Kaldera yang terus berkembang dan selalu mendambakan inovasi dan gebrakan baru setiap harinya membuat para insinyur berusaha keras untuk berpikir lebih kreatif. Tentu, situasi dan tren yang terus berkembang pun akhirnya mendorong mereka yang tidak dapat bertahan di kerasnya arus perubahan zaman untuk melakukan hal-hal yang tidak diindahkan: sabotase, pencurian hak intelektual, dan berbagai macam kejahatan lainnya.

Di saat yang sama, ada dari mereka yang terus berpikir keras untuk membuat penemuan baru, atau mencoba melihat dari segi berbeda.
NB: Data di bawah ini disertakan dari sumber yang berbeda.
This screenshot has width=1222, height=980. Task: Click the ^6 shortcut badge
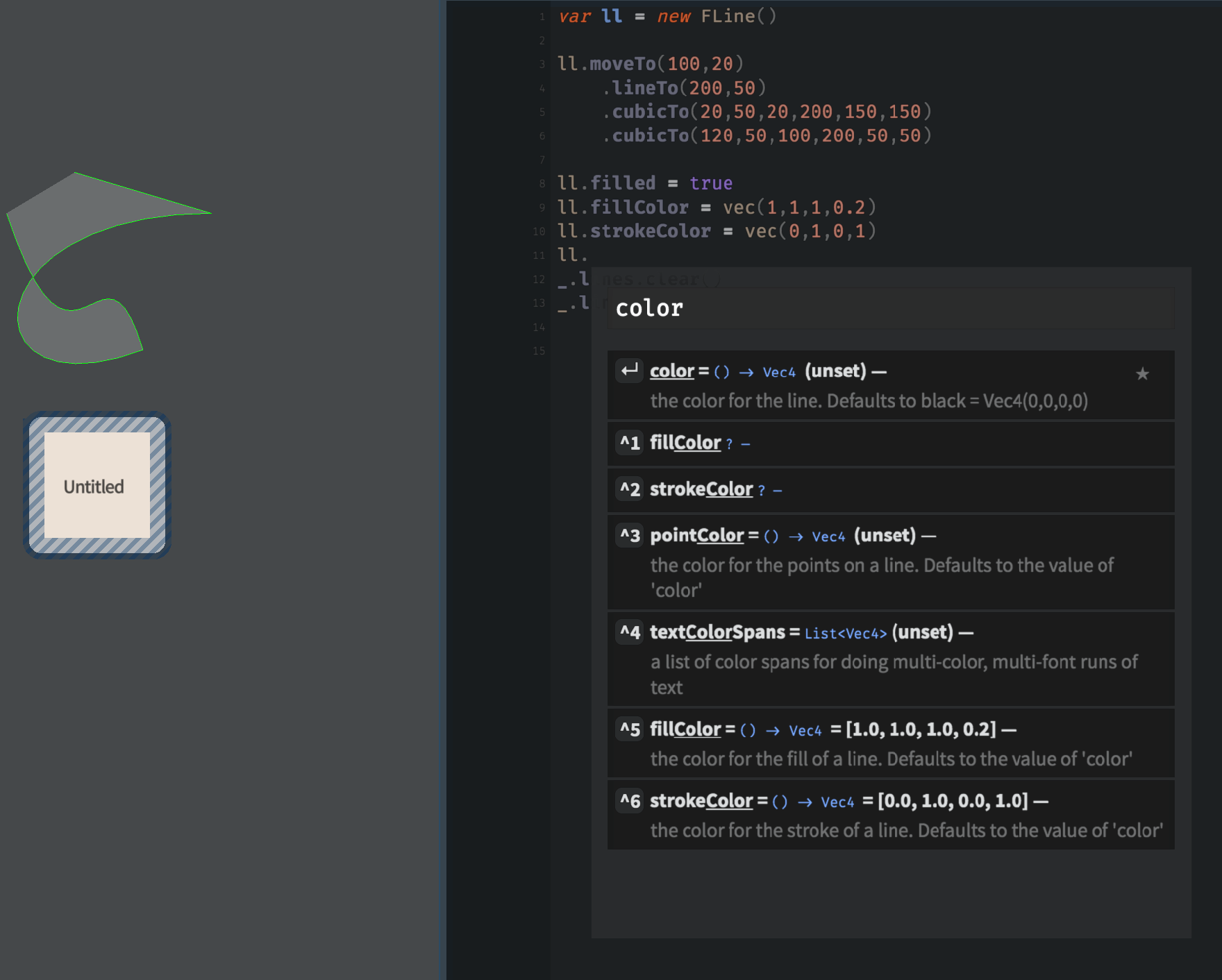click(x=630, y=801)
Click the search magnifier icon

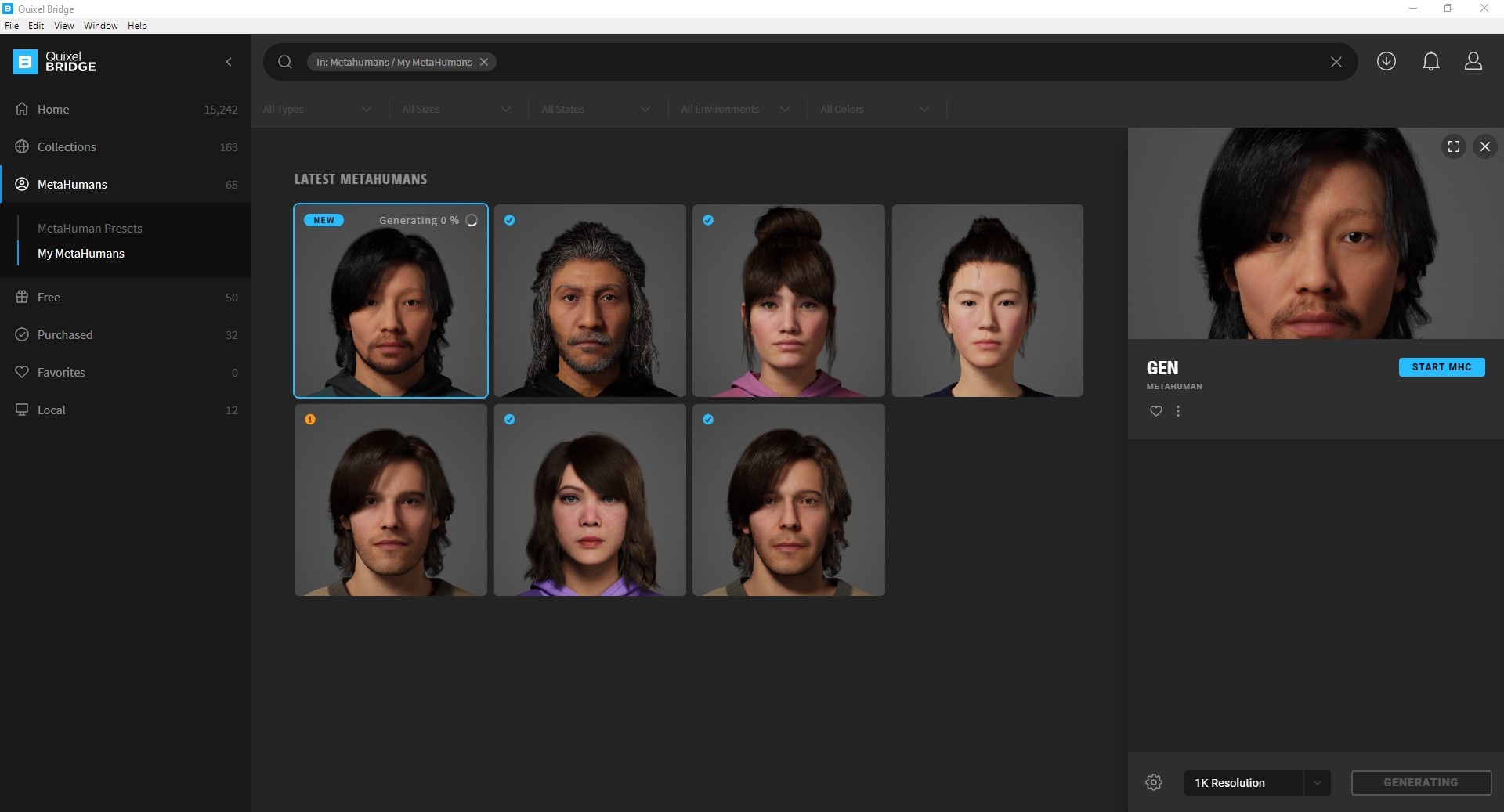[x=285, y=62]
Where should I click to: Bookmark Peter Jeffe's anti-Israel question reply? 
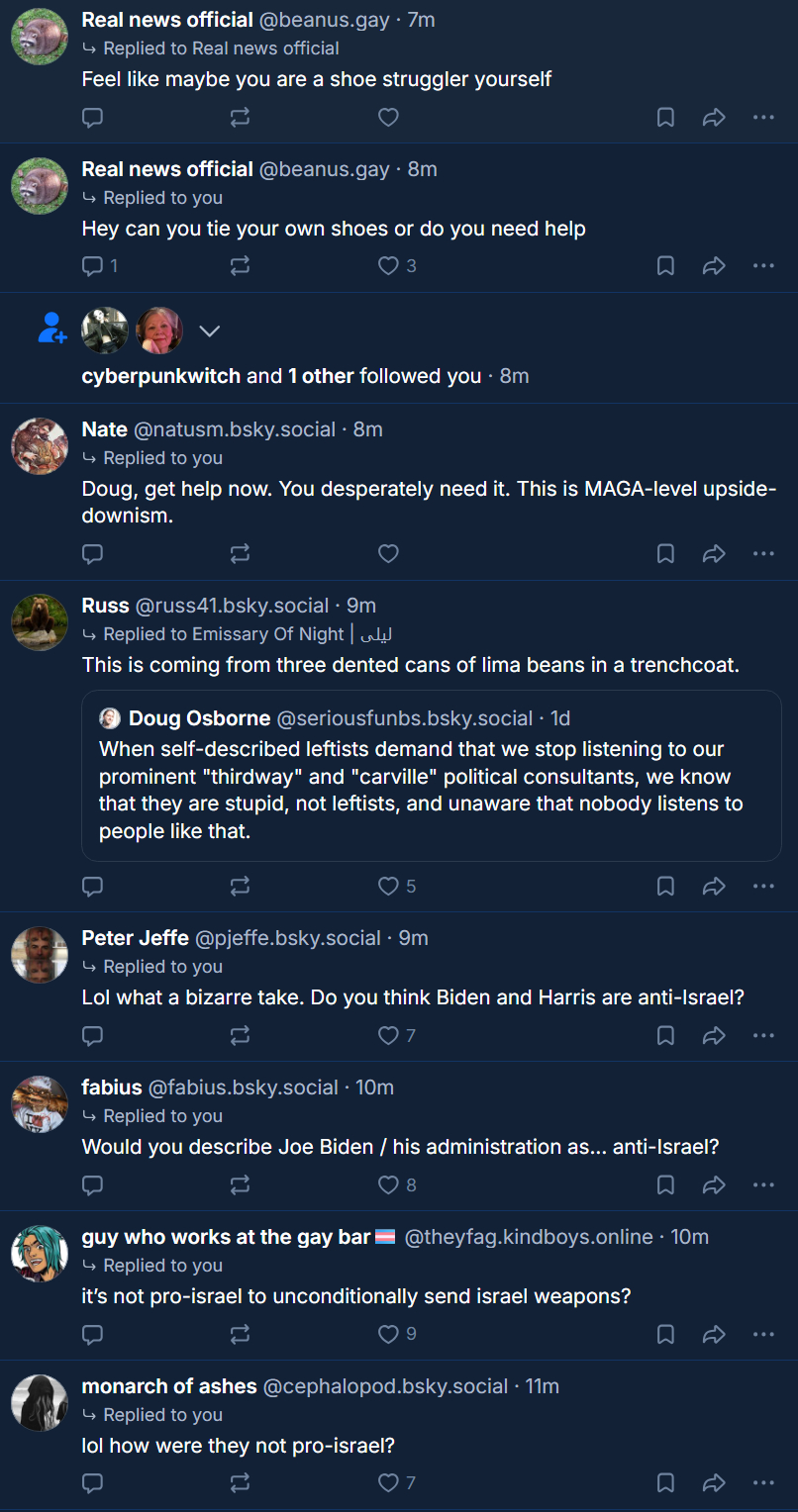tap(665, 1036)
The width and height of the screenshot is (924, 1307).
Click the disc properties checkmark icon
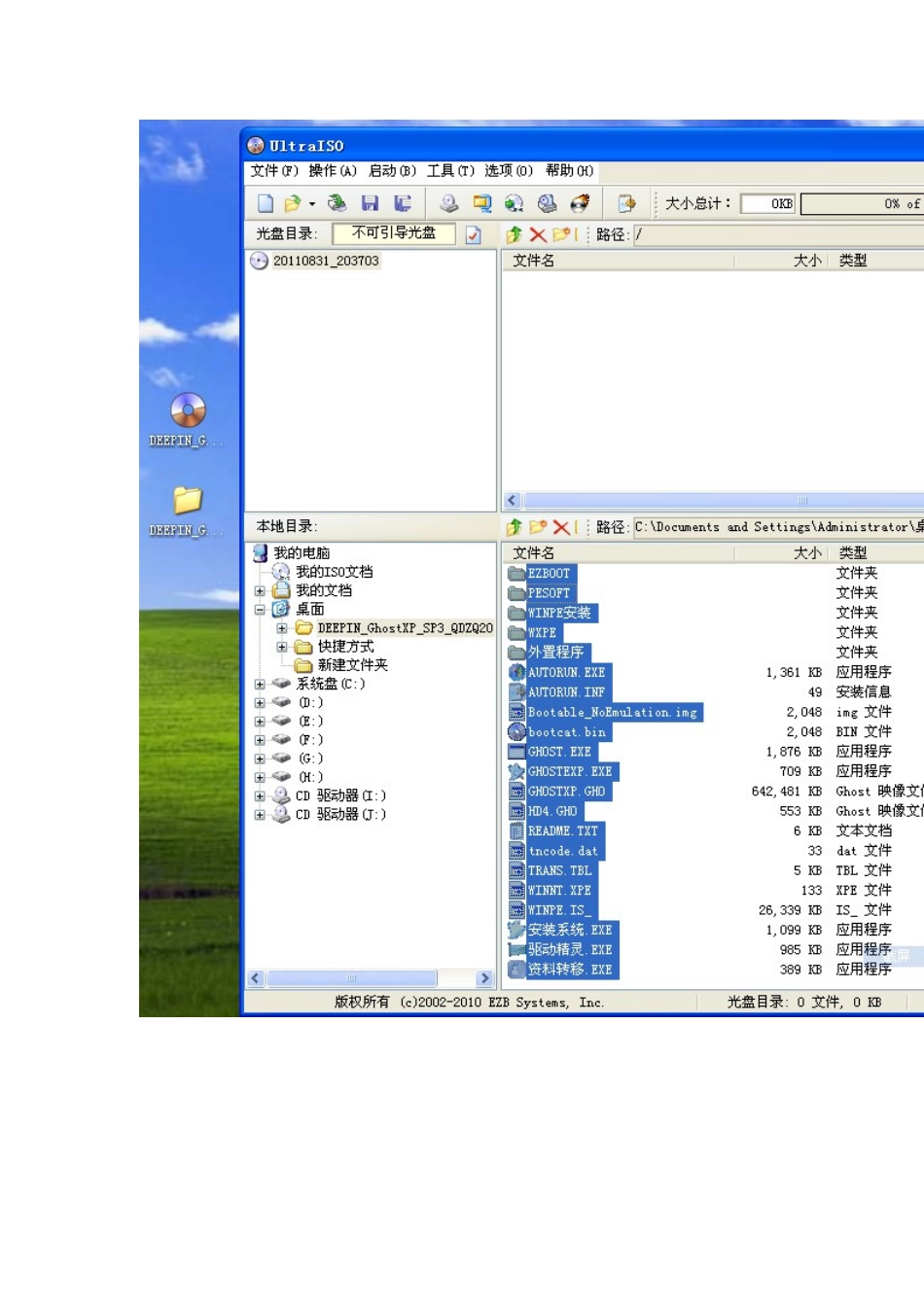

Pria itu bernama Sieg Rosengarten, Illya mengenal sosok itu sebagai seorang 'ayah' baginya. Berawal dari karya ilmiah beliau yang memperkenalkan kemungkinan mengatasi masalah kependudukan Pulau Melayang, beliau lama-kelamaan mengumpulkan massa dan bersama mereka memikirkan untuk menciptakan kenyataan baru yang akan mengatasi segala problema Pulau Melayang yang mengalami berbagai krisis karena masalah energi dan ledakan penduduk.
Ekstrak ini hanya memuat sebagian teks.